Camille
Corot

Corot, Dante and Virgil, cliché verre

S. 223 x 166 mm

Dante et Virgile

Robaut 3195, Delteil 76, Melot 76

glass print (cliché-verre)*, 1858, on fine cream wove paper (papier salé), the only known state, a very fine brownish-bistre impression, trimmed as usual to the borderline (the image is of course complete), from the very rare first printing by Charles Desavary; mounted on hinges, in excellent condition

Provenance: Constant Dutilleux (see note here below with his wetstamp, recto, lower right (Lugt 2914)

This fine print of Corot's mature style depicts an Italianate landscape, staging the two poets, lower right, at the edge of a forest.

Corot rarely illustrated literary themes, but he clearly has read Dante's Divina Commedia:

The First Canto opens "in a dark wood" ("per una selva oscura") where Dante has lost his way, and goes on to describe three fearsome beasts confronting him, a panther ("una lonza"), a lion ("un leone"), and a she-wolf ("una lupa"), driving him back; fleeing ever downward, he makes out an apparition, to whom he cries for pity ("Miserere di me"), not knowing if it is a shade or a man...

Worked up in sketchy refinement, the artist's graphic handling in this glass print renders the subject with a vibrant rhythm that oscillates between realism, classicism, and romanticism.

It should further be noted that there were no later printings of this work by either Bouasse-Lebel or Sagot-Le Garrec.

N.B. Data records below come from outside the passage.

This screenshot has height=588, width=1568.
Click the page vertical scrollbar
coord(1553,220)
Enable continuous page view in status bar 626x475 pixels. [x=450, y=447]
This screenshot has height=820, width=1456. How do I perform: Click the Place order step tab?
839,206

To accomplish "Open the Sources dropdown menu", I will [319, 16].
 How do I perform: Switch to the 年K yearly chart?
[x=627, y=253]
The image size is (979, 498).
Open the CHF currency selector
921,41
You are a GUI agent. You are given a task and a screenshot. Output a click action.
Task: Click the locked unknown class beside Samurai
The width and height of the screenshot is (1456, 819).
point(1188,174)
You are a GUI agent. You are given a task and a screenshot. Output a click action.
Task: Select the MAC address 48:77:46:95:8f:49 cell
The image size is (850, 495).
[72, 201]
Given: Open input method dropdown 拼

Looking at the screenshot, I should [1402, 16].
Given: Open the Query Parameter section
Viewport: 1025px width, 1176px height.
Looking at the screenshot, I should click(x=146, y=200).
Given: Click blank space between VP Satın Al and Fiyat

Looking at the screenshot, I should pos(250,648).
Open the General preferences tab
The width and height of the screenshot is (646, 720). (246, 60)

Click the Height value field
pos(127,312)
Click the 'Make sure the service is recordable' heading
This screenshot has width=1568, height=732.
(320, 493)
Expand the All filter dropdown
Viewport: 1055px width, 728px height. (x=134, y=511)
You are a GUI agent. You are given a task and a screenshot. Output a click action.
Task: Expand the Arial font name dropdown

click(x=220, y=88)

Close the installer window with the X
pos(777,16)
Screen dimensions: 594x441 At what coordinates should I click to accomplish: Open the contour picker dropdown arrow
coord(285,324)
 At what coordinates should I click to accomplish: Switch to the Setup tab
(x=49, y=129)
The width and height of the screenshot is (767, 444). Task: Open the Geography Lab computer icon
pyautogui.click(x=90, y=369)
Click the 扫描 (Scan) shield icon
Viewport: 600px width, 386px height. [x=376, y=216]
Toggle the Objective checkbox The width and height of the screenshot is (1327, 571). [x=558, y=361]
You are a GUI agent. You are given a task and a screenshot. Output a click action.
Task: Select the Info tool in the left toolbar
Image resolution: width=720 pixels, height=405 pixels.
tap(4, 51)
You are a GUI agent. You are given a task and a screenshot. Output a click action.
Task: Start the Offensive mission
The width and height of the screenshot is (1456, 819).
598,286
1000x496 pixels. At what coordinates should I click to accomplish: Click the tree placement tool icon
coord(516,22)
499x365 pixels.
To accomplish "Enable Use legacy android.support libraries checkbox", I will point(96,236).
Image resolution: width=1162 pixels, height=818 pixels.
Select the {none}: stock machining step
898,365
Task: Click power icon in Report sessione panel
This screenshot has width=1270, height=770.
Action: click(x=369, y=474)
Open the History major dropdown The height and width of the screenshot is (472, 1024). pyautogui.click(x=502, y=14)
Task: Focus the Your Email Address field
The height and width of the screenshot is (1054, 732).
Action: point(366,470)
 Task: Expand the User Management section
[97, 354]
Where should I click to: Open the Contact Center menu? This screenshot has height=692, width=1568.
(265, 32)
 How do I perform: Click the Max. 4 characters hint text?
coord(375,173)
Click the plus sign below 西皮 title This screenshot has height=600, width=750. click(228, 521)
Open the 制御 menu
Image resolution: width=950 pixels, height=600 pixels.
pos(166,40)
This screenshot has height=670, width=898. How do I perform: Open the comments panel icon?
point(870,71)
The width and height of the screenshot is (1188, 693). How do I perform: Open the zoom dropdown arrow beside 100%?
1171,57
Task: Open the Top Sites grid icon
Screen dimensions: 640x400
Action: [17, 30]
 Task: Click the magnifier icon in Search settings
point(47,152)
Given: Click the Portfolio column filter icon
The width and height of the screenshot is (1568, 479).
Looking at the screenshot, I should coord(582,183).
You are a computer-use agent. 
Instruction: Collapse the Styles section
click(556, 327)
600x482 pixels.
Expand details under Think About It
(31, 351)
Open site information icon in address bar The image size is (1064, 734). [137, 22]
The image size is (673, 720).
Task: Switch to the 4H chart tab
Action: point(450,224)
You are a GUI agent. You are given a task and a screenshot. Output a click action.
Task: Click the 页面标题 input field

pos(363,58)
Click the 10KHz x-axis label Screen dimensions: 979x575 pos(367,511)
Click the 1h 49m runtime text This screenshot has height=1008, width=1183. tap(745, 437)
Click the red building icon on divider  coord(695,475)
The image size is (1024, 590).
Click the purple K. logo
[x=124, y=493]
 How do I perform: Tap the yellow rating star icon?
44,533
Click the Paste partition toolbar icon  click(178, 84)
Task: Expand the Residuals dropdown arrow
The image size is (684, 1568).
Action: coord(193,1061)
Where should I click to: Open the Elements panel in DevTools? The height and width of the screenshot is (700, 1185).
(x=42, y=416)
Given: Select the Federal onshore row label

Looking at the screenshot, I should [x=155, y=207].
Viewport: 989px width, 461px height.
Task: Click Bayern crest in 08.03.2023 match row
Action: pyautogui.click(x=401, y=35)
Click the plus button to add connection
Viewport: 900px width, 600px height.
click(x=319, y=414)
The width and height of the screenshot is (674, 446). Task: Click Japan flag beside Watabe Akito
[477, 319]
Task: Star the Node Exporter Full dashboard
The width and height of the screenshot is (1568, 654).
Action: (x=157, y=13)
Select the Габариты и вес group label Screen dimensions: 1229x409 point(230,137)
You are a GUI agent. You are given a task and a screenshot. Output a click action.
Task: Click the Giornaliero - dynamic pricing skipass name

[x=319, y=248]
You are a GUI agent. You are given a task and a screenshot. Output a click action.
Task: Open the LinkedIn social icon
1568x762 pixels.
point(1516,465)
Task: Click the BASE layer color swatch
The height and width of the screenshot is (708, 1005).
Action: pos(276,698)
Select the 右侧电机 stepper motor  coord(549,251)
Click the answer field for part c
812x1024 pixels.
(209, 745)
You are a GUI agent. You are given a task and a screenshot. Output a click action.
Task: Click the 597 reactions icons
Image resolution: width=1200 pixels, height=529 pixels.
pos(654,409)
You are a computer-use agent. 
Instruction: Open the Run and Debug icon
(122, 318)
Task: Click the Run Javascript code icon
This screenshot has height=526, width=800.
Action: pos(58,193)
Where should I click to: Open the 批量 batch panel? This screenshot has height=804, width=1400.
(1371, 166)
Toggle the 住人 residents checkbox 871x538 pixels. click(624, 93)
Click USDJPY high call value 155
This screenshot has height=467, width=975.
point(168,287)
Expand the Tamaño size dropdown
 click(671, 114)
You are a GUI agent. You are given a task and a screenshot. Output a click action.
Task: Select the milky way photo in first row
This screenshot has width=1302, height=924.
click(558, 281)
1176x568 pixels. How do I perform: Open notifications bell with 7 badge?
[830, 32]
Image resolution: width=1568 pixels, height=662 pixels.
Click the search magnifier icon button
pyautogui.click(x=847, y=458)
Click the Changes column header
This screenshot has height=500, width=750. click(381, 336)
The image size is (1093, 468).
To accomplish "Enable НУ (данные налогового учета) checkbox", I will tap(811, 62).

* Technically speaking the glass print (or cliché verre) was then an innovative photographic medium invented by Constant Dutilleux and his son-in-law, Charles Desavary.  Taking a plate of glass coated with an opaque layer of collodion, the artist would draw into the ground with a sharp stylus, and then place the plate (as a sort of negative) onto a photosensitive sheet of paper that, once exposed to light, would be developed like a photograph. Corot first discovered this process on a trip to visit his friends in Arras, in 1853, and went on to create more than 60 glass prints over the next 20 years.

This technique, given the variables involved in preparing the paper, determining exposure times, etc., resulted in a range of effects that were far more difficult to control than those of more conventional printmaking media. And it may even be surmised that Corot was intrigued by such variety, which in turn fed his creative endeavour.

N.B.  A fusain sketch of Dante et Virgile, now in the Musée du Louvre (RF3354), was made by Corot in the spring of 1859 during another visit to Dutilleux in Arras, in order to give his friend an idea of the picture of the same subject, then being shown in the Salon de 1859 (see Claude Bouret et al., Corot, le Génie du Trait, BNF, 1996, n° 96, 97, and 152).